Thursday, 13 May 2010

10ª edição da Rio Wireless

Na Copa de 2014, para evitar problemas como os que ocorrem com frequência durante o réveillon em Copacabana, quando boa parte dos celulares para de funcionar, será necessário instalar antenas de transmissão de voz e dados no alto dos estádios. E ainda: vans e caminhões das operadoras, devidamente equipados, deverão ficar no entorno dos centros esportivos.

A  informação é do vice-presidente Associação GSM, que reúne as dez maiores operadoras de celular do mundo, Ricardo Tavares. Elas participam da 10ª edição da Rio Wireless, na Barra da Tijuca, Zona Oeste da cidade.

riowireless 042

Segundo Tavares, os maiores picos de utilização de aparelhos celular acontece 30 minutos antes dos jogos, um minuto após o término do primeiro tempo, cinco minutos depois do apito final e a cada gol.

“Nosso estudo mostra que, em 2014, as pessoas vão usar mais os celulares para entrar em redes sociais do que para falar, por isso será necessária a implantação de uma nova faixa de transmissão de dado que possibilite maior agilidade, como no caso do 4G”, explicou o vice-presidente.

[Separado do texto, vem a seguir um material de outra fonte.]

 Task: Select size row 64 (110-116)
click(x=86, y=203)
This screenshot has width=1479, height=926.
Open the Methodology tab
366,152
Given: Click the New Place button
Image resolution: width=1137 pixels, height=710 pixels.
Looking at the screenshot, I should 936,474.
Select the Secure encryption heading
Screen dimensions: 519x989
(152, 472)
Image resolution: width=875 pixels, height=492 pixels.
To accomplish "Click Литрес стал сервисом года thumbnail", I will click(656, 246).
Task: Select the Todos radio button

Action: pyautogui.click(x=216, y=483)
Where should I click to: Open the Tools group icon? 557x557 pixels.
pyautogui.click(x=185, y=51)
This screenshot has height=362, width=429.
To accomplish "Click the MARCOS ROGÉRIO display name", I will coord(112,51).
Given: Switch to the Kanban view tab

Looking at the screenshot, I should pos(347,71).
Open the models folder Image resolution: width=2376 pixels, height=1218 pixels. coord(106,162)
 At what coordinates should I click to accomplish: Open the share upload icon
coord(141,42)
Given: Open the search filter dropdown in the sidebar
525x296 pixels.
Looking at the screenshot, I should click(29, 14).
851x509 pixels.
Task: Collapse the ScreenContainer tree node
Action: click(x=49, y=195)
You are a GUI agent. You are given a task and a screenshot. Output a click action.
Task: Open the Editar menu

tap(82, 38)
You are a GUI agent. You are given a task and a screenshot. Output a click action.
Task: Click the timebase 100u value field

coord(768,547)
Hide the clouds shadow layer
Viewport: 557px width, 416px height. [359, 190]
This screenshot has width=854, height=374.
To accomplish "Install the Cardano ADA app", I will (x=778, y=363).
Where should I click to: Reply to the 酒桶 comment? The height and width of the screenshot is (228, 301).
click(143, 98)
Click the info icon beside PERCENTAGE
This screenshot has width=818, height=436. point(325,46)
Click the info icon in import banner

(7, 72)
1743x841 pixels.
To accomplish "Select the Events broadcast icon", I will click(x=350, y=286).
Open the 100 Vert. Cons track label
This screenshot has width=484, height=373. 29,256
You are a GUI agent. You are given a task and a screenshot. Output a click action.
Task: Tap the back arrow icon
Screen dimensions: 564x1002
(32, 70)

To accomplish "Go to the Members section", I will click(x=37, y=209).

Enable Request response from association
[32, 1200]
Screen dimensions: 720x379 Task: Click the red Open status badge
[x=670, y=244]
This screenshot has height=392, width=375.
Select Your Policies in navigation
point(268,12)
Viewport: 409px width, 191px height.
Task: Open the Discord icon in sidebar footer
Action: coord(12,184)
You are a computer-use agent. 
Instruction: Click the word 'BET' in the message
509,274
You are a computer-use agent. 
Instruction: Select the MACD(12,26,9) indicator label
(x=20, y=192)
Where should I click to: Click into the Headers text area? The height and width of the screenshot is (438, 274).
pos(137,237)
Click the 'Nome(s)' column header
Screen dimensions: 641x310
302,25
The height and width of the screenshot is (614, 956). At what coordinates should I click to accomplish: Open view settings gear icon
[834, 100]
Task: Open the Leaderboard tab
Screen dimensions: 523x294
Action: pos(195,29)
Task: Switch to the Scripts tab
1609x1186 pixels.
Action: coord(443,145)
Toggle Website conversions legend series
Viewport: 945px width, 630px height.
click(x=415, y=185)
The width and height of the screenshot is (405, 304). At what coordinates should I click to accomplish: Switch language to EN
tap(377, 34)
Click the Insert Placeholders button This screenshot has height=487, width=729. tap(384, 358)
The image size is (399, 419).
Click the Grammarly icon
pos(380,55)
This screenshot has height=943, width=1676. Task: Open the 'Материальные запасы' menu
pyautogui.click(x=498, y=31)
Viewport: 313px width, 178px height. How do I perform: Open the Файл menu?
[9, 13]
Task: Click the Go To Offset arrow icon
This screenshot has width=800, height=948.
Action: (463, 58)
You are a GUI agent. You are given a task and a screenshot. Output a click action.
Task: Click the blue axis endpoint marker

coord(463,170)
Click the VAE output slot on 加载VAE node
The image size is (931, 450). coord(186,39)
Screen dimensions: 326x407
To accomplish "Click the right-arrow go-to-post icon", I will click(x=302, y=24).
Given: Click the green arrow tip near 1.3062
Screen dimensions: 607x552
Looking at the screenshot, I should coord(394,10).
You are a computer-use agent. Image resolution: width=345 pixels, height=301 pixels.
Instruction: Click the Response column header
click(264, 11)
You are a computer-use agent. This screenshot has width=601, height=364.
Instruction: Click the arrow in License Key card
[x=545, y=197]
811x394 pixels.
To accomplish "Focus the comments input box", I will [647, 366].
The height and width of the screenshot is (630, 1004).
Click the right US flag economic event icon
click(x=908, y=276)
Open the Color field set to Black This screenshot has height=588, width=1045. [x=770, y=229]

No entanto, o acesso a essa tecnologia ainda é restrito e o preço dos aparelhos elevado. Atualmente, no Brasil, 13 milhões de pessoas utilizam aparelhos com a tecnologia 3G - acesso à internet - , mas a maioria ainda usa 2G, com transmissão apenas de voz.

Transmissão até 50 vezes mais rápida
Tavares acrescenta que com a nova tecnologia 4G, que recebe o nome de LTE, será possível transmitir dados de 25 a 50 vezes mais rápido, evitando o tráfego das linhas de celulares. Em 2014, 210 milhões de brasileiros vão ter acesso à celular. Atualmente são 177 milhões no país. “Esta faixa adicional, que vai permitir maior velocidade de dados, não é importante apenas para os grande eventos esportivos, mas também vai ter efeito permanente na tecnologia do Brasil”, afirmou.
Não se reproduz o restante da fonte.